We ciould include film makers and articts, but the point stands on the academic intellectual community alone who have made a monumental contribution to creative and critical thought. Has any other country offered such a diversity of perspectives for progressive knowledge production and improved governance?

Could it be that the real agenda of the US mainstream media is to deny and destroy the contributions that French intellectuals have made to democratic theory and practice? Could the loud cheers in favor of Sarkozy’s election really be masking the endless efforts of the right to roll back taken-for-granted progressive policies?
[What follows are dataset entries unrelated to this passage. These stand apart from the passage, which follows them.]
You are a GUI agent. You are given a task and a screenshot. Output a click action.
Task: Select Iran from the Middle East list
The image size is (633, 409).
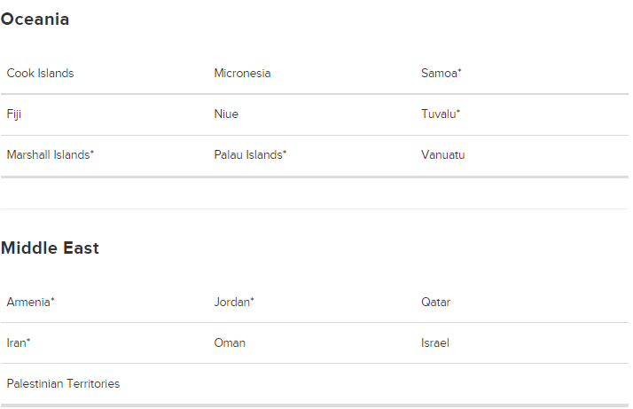pyautogui.click(x=17, y=342)
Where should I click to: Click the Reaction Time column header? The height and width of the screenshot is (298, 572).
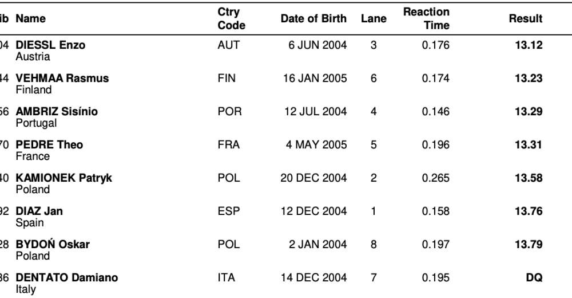[426, 19]
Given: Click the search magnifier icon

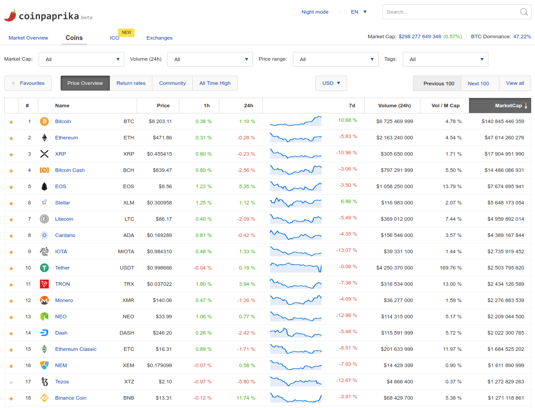Looking at the screenshot, I should (524, 12).
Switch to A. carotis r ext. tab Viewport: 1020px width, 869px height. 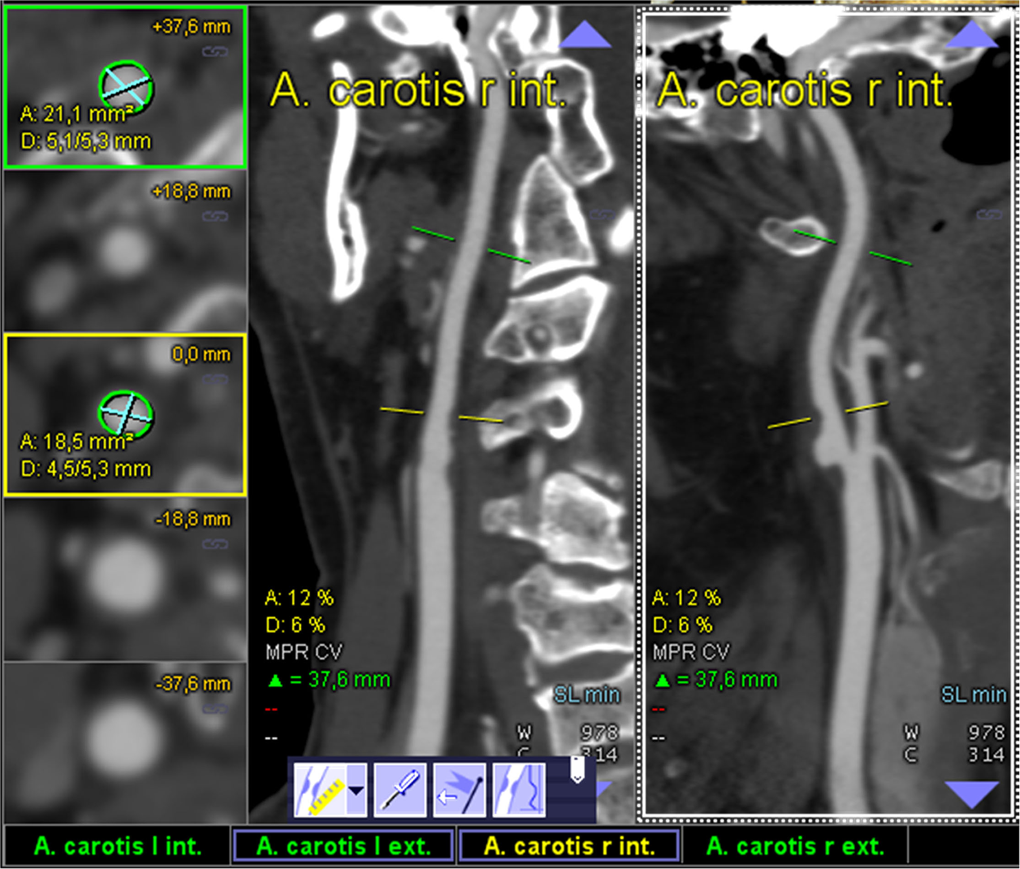[x=794, y=846]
In this case, destroy the generation of 1968, in much the same way that Vice-President Dick Chaney and Former Secretary of Defence Donald Rumsfeld wanted a victory in Iraq to undo the liberalism they associated with the US loss in the Vietnam War.

Sarkozy claimed during the election campaign that the the heritage of 1968 should be “liquidated,” as much as for its success in reform as for what (“The Economist,” May 12) claimed Sarkozy said was their “moral and intellectual relativism.”

Perhaps some solace can be taken from the substantial youth vote for Socialist candidate Segolene Royal. Alternatively, US commentators like Cohen failed to note that Sarkozy pickup up the votes of the racist Jean-Marie Le Pen.

France gave the US The Statue of Liberty. This symbol of French achievement in the quest for human dignity ­ liberty, equality, fraternity – should not be permitted to turn into the Statue of Bigotry, as Lou Reed argued in “Dirty Boulevard’s” from his New York album. It remains to be seen if Sarkozy’s friendship with the US is part of a larger strategy to undermine those other shared ambitions of liberty and equality.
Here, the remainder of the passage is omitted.